Em relação ao padrasto, o coronel da PMDF Eduardo Condi, ele foi denunciado pelos mesmos crimes do rapaz e da mãe por ter permitido “que a residência virasse cativeiro”, nas palavras de Willian Ricardo.
Depois da picada
De acordo com as investigações, Gabriel Ribeiro, amigo principal de Pedro, foi acionado pela família quando o caso Naja estourou. Em uma dessas oportunidades, o padrasto de Pedro Henrique teria ajudado a tirar cobras do apartamento. “O delito caracteriza fraude processual. Todos também foram indiciados por fraude por essa conduta”, diz Willian Ricardo.
A Naja e outras serpentes foram escondidas em um haras. O Batalhão de Polícia Militar Ambiental foi avisado para recolher o animal atrás de um shopping. Então, entra o major Joaquim Elias Costa Paulino, comandante do BPMA, que chegou ao local para pegar a Naja. O policial também foi indiciado por fraude processual, prevaricação e coação no curso do processo.

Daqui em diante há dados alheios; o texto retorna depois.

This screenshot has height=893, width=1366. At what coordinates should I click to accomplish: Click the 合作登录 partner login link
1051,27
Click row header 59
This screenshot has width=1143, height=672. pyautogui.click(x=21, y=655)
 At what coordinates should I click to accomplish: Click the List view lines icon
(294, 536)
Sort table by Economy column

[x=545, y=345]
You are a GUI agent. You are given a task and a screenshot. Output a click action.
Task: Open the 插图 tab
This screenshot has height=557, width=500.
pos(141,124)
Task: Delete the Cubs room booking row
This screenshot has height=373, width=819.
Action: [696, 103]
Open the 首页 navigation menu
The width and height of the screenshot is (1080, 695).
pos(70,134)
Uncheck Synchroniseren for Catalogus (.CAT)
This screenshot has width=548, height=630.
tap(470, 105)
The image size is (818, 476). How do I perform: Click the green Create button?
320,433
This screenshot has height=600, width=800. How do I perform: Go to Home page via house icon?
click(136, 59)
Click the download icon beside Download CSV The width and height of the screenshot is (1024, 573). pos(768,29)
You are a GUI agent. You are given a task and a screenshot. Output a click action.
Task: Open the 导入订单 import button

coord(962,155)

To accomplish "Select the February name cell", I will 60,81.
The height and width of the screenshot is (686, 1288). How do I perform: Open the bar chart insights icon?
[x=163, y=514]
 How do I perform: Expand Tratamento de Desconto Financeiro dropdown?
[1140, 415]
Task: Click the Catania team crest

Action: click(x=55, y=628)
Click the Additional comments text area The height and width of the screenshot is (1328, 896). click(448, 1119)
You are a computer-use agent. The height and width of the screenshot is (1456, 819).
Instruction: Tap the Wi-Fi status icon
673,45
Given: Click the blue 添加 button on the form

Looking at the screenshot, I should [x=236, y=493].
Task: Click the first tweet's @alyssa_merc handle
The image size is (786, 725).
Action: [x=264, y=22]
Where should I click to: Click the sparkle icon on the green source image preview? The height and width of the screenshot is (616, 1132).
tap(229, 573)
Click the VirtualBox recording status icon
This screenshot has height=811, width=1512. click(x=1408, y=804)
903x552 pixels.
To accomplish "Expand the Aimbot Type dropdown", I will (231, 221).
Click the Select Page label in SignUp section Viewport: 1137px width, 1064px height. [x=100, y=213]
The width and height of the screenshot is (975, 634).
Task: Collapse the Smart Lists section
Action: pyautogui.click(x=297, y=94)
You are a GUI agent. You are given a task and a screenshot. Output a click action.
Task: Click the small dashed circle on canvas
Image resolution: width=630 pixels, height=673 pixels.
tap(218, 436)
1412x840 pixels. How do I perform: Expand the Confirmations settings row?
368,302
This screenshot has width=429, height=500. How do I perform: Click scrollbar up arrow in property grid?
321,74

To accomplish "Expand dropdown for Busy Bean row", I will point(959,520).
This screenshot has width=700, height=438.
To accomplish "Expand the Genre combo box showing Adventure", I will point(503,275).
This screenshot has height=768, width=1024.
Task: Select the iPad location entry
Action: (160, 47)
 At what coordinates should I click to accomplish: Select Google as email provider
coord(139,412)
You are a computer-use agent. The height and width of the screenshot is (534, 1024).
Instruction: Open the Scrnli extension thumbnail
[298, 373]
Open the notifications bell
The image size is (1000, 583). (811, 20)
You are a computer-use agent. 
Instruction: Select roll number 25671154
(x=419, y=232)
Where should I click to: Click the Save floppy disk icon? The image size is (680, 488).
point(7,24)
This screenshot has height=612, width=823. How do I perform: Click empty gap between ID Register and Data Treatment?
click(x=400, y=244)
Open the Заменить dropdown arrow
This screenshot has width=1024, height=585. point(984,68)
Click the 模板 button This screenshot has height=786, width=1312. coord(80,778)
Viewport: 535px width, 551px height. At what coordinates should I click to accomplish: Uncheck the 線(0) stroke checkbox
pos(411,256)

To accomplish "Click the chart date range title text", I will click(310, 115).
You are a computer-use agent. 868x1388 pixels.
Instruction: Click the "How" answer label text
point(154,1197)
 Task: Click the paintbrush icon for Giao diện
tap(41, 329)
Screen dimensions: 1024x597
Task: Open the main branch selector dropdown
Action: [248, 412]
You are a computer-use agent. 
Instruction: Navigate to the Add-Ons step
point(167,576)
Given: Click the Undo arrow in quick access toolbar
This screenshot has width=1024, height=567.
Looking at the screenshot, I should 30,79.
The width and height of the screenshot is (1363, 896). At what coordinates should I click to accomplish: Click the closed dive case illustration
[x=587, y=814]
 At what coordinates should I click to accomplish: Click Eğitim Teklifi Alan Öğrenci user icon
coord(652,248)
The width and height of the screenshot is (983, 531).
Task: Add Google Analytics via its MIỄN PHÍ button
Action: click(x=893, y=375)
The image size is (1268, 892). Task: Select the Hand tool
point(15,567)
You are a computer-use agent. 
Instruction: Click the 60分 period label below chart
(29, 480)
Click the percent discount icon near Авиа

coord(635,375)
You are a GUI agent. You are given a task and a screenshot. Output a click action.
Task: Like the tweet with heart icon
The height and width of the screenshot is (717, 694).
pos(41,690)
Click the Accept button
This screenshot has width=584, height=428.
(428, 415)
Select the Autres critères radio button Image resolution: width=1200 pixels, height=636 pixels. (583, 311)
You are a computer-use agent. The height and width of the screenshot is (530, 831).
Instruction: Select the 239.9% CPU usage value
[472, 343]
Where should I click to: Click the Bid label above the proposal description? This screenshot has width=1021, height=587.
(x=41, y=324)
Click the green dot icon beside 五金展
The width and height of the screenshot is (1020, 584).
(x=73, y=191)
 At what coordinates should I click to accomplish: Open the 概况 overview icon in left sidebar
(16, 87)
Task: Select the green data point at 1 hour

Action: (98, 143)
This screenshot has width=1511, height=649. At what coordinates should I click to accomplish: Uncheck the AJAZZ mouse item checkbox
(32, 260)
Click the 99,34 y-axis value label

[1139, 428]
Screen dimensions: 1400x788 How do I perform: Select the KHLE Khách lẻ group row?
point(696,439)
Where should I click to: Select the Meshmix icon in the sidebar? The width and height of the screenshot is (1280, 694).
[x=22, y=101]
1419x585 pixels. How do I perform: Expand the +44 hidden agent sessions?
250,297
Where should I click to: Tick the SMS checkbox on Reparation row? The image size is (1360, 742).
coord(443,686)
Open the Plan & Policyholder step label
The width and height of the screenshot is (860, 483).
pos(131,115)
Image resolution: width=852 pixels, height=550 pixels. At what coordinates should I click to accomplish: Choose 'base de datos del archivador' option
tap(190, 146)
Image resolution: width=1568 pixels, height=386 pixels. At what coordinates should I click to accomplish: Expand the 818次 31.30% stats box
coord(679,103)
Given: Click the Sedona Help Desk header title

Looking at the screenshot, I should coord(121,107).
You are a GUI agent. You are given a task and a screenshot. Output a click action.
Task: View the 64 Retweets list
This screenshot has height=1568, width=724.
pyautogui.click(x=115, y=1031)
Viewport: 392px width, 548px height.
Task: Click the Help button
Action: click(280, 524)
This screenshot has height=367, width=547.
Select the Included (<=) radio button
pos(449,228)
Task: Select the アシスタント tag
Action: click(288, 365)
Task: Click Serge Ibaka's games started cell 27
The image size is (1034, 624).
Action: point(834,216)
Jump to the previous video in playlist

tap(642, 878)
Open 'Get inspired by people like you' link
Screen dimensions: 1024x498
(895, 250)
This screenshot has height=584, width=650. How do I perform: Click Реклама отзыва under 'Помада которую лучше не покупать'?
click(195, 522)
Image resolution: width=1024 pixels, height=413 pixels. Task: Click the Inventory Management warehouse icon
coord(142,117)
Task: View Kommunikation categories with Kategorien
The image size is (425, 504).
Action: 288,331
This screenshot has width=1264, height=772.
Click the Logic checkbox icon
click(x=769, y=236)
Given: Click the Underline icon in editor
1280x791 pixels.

“O rapaz afirmou à polícia que fez um acordo com o BPMA para entregar o animal e não ser preso. Em razão disso, Elias foi indiciado por prevaricação”, detalha o delegado. “A conduta dos PMs atrapalhou as investigações.”
A professora de veterinária Fabiana Sperb Volkweis também foi indiciada por fraude processual porque incentivou o aluno a soltar a cobra. “Todos fizeram questão de ocultar e atrapalhar as investigações. Não há outra consequência senão a responsabilização penal”, diz o delegado.
A polícia ainda não sabe quanto eles movimentaram em dinheiro, mas todos os indiciamentos serão multiplicados 22 vezes, que é o número de animais envolvidos no tráfico.